Cryptography: Theory and Practice by Douglas Robert Stinson (University of Waterloo, Ontario, Canada)
Through three editions, Cryptography: Theory and Practice, has been embraced by instructors and students alike. It offers a comprehensive primer for the subject's fundamentals while presenting the most current advances in cryptography.
The authors offer comprehensive, in-depth treatment of the methods and protocols that are vital to safeguarding the seemingly infinite and increasing amount of information circulating around the world.
Key Features of the Fourth Edition:
- New chapter on the exciting, emerging new area of post-quantum cryptography (Chapter 9).
- New high-level, nontechnical overview of the goals and tools of cryptography (Chapter 1).
- New mathematical appendix that summarizes definitions and main results on number theory and algebra (Appendix A).
- An expanded treatment of stream ciphers, including common design techniques along with coverage of Trivium.

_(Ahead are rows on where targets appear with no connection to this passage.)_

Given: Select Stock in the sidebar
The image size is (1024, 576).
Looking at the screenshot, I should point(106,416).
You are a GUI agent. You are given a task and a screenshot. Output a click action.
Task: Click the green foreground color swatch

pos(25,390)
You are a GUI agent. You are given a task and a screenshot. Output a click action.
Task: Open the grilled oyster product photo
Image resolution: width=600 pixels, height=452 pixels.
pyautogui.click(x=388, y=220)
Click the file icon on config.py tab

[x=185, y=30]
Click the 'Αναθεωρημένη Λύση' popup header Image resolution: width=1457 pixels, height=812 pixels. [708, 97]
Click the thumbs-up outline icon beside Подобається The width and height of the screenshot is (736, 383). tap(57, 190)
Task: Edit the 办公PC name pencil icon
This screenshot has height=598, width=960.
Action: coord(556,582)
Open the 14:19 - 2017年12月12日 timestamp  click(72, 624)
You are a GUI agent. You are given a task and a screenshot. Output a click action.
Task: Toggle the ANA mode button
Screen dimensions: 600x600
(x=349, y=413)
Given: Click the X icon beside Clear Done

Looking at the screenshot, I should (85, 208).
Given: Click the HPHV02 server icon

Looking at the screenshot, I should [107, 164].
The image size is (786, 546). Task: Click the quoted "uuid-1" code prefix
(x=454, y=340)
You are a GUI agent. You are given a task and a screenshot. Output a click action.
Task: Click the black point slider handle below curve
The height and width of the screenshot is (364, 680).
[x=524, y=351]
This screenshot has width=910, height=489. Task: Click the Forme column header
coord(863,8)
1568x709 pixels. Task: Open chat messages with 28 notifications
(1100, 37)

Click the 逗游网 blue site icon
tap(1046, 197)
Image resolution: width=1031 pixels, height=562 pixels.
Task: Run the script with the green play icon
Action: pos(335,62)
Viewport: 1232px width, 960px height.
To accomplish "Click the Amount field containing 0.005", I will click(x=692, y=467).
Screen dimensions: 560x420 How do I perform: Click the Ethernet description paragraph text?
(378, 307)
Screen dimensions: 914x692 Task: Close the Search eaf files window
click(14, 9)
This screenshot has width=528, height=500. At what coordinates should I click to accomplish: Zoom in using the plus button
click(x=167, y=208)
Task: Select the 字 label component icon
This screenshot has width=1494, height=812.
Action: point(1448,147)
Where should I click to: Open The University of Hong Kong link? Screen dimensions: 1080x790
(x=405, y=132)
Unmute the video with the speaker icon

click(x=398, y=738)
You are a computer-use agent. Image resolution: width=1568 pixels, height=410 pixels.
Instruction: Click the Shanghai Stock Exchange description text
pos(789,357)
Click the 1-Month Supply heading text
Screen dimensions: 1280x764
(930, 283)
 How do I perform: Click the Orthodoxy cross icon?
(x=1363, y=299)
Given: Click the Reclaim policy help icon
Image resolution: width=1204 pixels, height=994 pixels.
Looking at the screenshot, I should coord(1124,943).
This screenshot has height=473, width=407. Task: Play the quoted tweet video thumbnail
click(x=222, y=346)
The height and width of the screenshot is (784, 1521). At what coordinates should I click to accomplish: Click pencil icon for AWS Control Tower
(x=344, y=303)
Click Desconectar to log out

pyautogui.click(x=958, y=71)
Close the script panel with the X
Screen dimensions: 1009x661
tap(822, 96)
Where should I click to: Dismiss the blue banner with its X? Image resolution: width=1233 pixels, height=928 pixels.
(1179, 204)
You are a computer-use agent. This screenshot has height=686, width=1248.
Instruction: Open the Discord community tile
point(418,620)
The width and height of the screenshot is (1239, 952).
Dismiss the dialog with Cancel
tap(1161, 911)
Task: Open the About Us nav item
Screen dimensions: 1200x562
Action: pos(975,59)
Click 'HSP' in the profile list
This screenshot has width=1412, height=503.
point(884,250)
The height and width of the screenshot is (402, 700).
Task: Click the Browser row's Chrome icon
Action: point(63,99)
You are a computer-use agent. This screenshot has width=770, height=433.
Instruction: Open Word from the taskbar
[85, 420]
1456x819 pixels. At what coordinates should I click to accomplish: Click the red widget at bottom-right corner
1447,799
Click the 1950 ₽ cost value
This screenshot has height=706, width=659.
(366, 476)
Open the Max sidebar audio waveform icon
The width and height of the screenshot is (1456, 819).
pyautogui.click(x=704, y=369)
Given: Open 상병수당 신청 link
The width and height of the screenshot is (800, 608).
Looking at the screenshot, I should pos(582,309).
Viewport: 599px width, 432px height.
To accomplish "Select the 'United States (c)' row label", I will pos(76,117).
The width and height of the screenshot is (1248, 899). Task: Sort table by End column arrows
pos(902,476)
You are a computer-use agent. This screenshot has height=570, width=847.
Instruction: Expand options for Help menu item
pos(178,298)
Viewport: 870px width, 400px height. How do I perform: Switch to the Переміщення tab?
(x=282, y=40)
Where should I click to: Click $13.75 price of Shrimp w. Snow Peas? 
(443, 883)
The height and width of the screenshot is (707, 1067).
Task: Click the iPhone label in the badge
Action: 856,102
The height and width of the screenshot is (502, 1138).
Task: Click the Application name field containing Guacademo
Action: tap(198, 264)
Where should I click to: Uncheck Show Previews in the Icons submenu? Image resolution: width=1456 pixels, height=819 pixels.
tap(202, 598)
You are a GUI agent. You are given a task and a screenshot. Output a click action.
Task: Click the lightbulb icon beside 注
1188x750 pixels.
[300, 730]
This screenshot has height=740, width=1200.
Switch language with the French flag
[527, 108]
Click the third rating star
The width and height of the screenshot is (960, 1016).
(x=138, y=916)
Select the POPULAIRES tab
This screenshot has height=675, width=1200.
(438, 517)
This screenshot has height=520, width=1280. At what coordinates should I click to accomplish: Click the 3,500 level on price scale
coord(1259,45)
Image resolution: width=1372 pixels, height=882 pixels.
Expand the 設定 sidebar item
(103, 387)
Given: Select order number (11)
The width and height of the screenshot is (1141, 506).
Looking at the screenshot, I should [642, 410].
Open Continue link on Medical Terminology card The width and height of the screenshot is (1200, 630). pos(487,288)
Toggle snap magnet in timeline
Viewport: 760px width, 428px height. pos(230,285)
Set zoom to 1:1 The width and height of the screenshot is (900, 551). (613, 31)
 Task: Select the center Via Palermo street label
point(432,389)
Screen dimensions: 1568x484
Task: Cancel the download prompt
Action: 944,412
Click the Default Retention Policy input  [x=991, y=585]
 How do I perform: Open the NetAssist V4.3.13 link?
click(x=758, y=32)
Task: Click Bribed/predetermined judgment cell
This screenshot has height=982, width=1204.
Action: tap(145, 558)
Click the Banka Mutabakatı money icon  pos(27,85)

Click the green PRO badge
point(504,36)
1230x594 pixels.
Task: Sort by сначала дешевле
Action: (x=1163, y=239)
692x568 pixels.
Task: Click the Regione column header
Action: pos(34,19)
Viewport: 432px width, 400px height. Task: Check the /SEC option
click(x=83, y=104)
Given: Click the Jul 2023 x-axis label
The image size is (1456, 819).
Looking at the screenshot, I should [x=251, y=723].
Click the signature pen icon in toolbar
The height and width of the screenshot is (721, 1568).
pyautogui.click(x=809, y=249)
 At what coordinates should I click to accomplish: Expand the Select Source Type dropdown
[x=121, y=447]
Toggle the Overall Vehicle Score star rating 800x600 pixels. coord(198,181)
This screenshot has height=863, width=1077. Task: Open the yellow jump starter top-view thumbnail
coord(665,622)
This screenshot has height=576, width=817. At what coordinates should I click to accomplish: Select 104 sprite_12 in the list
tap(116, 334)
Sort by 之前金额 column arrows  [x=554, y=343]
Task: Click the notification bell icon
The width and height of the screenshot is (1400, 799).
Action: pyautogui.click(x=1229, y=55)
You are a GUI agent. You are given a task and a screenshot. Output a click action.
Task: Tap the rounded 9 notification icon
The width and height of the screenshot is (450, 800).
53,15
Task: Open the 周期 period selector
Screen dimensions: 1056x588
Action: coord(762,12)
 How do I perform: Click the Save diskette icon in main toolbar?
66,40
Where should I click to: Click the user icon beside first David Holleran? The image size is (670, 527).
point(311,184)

- Interesting attacks on cryptosystems, including:
- padding oracle attack
- correlation attacks and algebraic attacks on stream ciphers
- attack on the DUAL-EC random bit generator that makes use of a trapdoor.
- A treatment of the sponge construction for hash functions and its use in the new SHA-3 hash standard.
- Methods of key distribution in sensor networks.
- The basics of visual cryptography, allowing a secure method to split a secret visual message into pieces (shares) that can later be combined to reconstruct the secret.
- The fundamental techniques cryptocurrencies, as used in Bitcoin and blockchain.
- The basics of the new methods employed in messaging protocols such as Signal, including deniability and Diffie-Hellman key ratcheting.